You are viewing a plain text version of this content. The canonical link for it is here.

Posted to reviews@spark.apache.org by "anishshri-db (via GitHub)" <gi...@apache.org> on 2024/03/08 07:34:09 UTC

[PR] [WIP] Issue to fix foreachbatch persist issue for stateful queries [spark]
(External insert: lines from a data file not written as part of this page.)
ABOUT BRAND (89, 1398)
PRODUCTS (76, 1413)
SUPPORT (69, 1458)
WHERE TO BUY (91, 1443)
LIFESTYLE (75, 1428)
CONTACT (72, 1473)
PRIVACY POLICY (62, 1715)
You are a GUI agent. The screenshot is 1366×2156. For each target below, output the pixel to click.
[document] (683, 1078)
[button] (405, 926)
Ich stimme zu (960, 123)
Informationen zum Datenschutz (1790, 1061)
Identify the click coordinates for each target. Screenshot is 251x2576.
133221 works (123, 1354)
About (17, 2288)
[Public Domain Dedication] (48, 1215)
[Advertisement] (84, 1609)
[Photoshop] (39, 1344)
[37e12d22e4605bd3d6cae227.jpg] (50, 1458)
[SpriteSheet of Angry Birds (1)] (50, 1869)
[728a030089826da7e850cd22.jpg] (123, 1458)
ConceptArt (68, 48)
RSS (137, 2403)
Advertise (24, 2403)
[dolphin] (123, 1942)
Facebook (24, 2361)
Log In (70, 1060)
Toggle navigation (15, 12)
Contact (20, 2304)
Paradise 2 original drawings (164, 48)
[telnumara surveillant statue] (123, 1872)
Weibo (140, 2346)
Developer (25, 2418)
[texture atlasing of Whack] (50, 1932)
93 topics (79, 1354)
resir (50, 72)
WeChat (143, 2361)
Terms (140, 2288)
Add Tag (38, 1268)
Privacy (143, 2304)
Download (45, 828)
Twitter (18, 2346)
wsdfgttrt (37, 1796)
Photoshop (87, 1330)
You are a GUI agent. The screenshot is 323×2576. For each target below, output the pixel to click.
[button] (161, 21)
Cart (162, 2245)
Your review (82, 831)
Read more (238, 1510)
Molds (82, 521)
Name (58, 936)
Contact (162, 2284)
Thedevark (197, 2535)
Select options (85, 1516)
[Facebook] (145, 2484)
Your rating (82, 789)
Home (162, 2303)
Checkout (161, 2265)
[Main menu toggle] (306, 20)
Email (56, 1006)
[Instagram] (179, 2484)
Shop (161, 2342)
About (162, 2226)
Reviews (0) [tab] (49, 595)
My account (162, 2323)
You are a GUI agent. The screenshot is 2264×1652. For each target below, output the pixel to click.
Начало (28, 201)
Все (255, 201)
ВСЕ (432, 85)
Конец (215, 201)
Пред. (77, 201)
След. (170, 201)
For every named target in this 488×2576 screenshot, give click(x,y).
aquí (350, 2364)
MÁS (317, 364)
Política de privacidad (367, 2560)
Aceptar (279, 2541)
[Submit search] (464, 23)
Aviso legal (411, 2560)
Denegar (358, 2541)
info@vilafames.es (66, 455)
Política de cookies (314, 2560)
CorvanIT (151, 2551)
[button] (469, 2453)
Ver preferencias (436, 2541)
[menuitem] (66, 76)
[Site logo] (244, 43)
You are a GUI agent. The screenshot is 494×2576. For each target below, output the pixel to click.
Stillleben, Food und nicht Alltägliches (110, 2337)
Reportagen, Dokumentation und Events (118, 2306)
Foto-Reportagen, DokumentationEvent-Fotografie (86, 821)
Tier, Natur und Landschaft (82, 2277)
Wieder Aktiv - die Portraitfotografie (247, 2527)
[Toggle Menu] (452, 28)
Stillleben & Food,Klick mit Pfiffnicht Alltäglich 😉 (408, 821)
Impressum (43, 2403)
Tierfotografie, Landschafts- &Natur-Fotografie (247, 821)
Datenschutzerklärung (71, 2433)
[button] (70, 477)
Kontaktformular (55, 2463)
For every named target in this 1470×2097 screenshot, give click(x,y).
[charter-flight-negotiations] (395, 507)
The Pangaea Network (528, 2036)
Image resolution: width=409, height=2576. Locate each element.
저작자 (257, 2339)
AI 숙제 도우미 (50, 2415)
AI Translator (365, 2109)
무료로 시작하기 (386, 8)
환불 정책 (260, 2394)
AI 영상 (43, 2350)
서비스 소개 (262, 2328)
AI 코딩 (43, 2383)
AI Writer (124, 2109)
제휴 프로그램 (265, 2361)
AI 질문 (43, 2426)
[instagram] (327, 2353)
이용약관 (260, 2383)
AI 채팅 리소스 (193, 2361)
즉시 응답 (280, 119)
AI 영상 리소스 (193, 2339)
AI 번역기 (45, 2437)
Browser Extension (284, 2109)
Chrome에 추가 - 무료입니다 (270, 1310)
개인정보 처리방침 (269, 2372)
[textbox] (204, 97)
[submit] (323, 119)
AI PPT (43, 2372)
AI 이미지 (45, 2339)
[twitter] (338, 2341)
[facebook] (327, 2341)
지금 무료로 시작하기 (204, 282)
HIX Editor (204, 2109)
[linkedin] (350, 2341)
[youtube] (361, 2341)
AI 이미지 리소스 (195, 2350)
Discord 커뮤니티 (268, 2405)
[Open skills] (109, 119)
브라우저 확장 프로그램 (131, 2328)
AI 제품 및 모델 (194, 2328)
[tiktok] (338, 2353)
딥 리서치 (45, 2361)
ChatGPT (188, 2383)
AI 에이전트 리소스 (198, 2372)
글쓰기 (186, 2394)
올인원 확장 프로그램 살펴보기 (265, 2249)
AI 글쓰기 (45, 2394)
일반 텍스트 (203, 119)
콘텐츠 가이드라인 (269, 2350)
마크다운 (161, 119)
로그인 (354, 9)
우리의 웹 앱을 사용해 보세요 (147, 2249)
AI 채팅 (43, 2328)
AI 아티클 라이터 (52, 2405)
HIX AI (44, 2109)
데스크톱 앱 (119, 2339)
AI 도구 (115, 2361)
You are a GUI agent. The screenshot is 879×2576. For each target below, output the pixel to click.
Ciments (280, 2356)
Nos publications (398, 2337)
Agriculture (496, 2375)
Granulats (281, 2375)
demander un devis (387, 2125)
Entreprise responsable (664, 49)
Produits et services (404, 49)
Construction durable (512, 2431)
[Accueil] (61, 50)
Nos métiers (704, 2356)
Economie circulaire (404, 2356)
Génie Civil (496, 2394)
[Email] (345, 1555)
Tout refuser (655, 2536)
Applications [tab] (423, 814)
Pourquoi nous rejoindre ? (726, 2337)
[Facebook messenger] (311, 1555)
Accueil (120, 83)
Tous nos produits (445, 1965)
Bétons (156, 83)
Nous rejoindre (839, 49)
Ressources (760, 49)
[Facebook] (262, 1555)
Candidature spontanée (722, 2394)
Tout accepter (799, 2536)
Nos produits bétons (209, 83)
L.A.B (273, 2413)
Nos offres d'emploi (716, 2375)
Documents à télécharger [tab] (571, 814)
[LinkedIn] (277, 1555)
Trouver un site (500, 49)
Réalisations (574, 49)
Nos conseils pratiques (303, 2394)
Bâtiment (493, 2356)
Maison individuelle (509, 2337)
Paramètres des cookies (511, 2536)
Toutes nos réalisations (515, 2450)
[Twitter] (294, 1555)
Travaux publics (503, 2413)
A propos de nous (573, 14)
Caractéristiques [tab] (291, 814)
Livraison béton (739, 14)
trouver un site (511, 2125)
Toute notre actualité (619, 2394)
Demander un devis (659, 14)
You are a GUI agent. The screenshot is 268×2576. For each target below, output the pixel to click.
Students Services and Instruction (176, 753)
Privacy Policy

anishshri-db opened a new pull request, #45432:
URL: https://github.com/apache/spark/pull/45432

   ### What changes were proposed in this pull request?
   Issue to fix foreachbatch persist issue for stateful queries
   
   
   ### Why are the changes needed?
   This allows us to prevent stateful operators from reloading state on every foreachbatch invocation
   
   
   ### Does this PR introduce _any_ user-facing change?
   No
   
   
   ### How was this patch tested?
   Added unit tests
   
   ```
   [info] Run completed in 20 seconds, 898 milliseconds.
   [info] Total number of tests run: 11
   [info] Suites: completed 1, aborted 0
   [info] Tests: succeeded 11, failed 0, canceled 0, ignored 0, pending 0
   [info] All tests passed.
   ```
   
   ### Was this patch authored or co-authored using generative AI tooling?
   No


-- 
This is an automated message from the Apache Git Service.
To respond to the message, please log on to GitHub and use the
URL above to go to the specific comment.

To unsubscribe, e-mail: reviews-unsubscribe@spark.apache.org

For queries about this service, please contact Infrastructure at:
users@infra.apache.org


---------------------------------------------------------------------
To unsubscribe, e-mail: reviews-unsubscribe@spark.apache.org
For additional commands, e-mail: reviews-help@spark.apache.org

Re: [PR] [SPARK-47329][SS] Persist dataframe while using foreachbatch and stateful streaming query to prevent state from being re-loaded in each batch [spark]

Posted by "chaoqin-li1123 (via GitHub)" <gi...@apache.org>.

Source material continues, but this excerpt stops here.